Ever since our visit to the provincial capital of East Jersey, Perth Amboy, I've wanted to see its West Jersey counterpart, Burlington City. For one reason or another (Turnpike issues, birding imperatives elsewhere), we just haven't made it, and I figured I'd take one of our recent beautiful weather days to make the drive while Ivan was occupied with a client.
Then I saw the brown sign for Roebling. You know what those brown signs mean: there's something interesting there. Follow that sign, leave Route 130 and cross the railroad tracks, and you land at the site of the former Roebling steel mill. It's an interesting vision: on one side, you see a fenced-in expanse of grass with what looks like two parallel monorail tracks high above ground, and some industrial equipment beneath. On the other side, you see construction trailers and a large expanse of disturbed earth. In the middle, there's a parking lot for the Roebling Museum, punctuated by an old green wooden building. The museum itself is at the top of an incline, as if to tower ever so slightly above the field below.
There's a good reason for that, I discovered. The museum building was originally the Roebling factory gatehouse, holding several different functions including a first aid station and a three-cell jail.
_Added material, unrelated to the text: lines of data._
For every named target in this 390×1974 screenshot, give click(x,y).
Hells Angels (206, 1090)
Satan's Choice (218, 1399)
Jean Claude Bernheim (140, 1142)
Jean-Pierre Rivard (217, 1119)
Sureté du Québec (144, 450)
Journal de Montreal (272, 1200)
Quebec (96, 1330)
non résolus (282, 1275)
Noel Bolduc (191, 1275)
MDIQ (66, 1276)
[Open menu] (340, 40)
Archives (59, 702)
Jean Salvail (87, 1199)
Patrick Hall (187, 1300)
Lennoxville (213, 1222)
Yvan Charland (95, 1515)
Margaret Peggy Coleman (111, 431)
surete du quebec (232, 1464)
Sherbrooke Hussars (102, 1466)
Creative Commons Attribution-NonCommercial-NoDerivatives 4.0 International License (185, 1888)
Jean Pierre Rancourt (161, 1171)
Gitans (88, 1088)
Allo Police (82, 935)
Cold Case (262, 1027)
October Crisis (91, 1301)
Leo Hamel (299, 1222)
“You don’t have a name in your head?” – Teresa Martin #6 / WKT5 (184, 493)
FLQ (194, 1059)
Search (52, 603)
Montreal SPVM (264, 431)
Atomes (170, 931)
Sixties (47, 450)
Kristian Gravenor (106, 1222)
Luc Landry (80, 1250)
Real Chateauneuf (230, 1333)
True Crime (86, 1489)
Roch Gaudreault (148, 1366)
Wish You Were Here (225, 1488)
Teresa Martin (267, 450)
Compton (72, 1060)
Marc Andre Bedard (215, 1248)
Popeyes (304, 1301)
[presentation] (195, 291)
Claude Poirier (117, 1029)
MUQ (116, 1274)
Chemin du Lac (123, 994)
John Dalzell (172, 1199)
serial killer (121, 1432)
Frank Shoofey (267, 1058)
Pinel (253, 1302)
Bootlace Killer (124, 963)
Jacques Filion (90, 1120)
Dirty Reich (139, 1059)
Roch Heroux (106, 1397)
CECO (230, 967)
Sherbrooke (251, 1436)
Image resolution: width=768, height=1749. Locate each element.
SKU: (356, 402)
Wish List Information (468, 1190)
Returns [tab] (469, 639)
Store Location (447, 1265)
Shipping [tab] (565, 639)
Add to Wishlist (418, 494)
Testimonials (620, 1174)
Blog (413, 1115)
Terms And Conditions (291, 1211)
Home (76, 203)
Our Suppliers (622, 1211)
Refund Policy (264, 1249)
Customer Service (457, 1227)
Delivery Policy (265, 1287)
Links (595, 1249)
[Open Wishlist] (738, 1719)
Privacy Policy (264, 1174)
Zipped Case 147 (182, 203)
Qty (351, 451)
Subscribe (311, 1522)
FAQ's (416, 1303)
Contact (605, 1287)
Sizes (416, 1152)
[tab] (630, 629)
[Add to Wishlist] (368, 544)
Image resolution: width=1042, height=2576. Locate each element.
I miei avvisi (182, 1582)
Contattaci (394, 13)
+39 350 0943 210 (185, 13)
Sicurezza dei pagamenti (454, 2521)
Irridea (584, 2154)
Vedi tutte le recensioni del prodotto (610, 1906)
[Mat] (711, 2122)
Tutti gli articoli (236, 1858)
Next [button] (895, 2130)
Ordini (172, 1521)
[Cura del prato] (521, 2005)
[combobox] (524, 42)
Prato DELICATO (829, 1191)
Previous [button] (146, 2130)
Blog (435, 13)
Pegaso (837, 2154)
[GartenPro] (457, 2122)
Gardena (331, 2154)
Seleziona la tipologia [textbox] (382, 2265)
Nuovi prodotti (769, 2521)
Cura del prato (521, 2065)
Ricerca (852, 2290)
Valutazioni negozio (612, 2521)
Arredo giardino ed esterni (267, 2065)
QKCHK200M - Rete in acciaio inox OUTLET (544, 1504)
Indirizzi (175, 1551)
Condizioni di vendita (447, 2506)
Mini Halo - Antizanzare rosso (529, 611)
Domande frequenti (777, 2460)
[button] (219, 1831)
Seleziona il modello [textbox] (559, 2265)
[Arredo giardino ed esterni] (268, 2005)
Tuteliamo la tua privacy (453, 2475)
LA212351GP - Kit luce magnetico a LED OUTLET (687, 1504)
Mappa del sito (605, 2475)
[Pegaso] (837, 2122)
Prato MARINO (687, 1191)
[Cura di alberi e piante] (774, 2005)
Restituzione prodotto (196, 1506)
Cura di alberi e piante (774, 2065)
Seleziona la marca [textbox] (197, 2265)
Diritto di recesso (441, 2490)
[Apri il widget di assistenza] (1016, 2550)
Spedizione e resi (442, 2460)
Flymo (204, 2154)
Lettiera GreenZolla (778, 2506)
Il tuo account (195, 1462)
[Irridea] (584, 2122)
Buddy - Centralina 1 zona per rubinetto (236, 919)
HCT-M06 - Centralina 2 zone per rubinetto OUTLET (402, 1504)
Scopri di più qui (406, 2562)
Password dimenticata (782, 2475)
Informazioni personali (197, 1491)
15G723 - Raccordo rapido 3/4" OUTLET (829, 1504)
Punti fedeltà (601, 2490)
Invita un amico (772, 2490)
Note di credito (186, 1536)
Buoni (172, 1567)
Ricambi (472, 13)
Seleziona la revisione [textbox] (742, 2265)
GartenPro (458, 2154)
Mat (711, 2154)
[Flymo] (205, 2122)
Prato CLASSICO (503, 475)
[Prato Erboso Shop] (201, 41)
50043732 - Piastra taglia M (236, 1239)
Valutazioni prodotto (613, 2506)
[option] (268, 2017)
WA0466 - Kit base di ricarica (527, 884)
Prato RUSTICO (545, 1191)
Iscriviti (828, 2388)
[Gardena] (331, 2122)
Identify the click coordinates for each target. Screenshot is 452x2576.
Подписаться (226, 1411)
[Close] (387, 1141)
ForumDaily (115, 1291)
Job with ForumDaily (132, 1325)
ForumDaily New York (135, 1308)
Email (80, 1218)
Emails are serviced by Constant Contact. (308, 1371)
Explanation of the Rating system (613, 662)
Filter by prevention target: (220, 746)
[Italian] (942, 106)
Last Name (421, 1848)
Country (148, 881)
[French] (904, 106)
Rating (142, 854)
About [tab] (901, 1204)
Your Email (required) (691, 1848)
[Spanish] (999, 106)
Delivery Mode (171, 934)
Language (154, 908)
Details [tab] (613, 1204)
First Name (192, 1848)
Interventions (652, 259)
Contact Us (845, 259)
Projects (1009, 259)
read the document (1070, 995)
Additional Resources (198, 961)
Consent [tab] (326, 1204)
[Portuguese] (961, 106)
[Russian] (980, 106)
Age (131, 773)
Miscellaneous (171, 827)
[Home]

I was welcomed in by two very friendly docents who were more than happy to guide me through exhibits outlining the Roebling family, evolution of their company and the factory, and the adjoining town.
You might recall that earlier this year, Ivan and I visited one of John Roebling's early bridges, the Delaware Aqueduct spanning the Delaware River between New York and Pennsylvania. Town residents are justifiably proud of that span as well as the several more famous bridges containing Roebling wire: the George Washington, Manhattan, Verrazano Narrows and Golden Gate, among others. My guide pointed out that as an engineer, John Roebling designed and built a then-unique bridge over the Niagara River which conveyed trains on a top deck and horses and carriages on an underdeck. Had it not been rendered obsolete by changes in railroad technology, it might still be in use today.
Bridges, however, were only one use of Roebling products. Both the Wright Brothers airplane and the Spirit of St. Louis contained Roebling wire. Otis elevators were suspended by Roebling steel cables specifically designed to handle the unique stresses of pulleys and loads of varying weights. Remember the Slinky? Yup -- made from Roebling wire. Essentially, if you needed extruded steel, Roebling could and often did supply it, in gauges down to the width of a human hair.
I'm getting ahead of myself, though. To supply the wire rope for the bridges, the Roebling family established a steel mill-factory complex in Trenton, based on the recommendation of a friend who lived nearby. Soon, however, they'd expanded beyond the capacity of the property and needed another location. The village of Kinkora, about ten miles south of Trenton, was just the place -- close to the Pennsylvania Railroad and the along the shores of the Delaware River. The company bought three farms there in 1905 and got to work.
Along with a state-of-the-art manufacturing facility, the Roeblings built a company town to house the substantial workforce needed to operate the factory. I'll get into that in our next installment, but I'll say that the museum exhibit gives a great view into who worked at the plant and life in the village during the factory's heyday. You can also pick up a self-guided walking tour if you'd like to get a closer view of present-day Roebling.
The family sold the mill to Colorado Fuel and Iron in 1952, and it stayed in operation until 1974. Now only a few small buildings are still standing. Declared a Superfund site in 1983, most of the area has been remediated, though the Army Corps of Engineers is still on site, explaining the construction trailers I saw.
In all, the Roebling Museum tells an interesting story of American industrialism and its impact on both society and the people who worked there. I was particularly impressed by how well the information is presented, both in the exhibits and by the docent. They also host a series of special events; the next will be a lecture and tour of the town on October 15.
Oh, and when you go, be sure to check out the massive flagpole next to the guardhouse. You can't miss it: it's the third highest flagpole east of the Mississippi.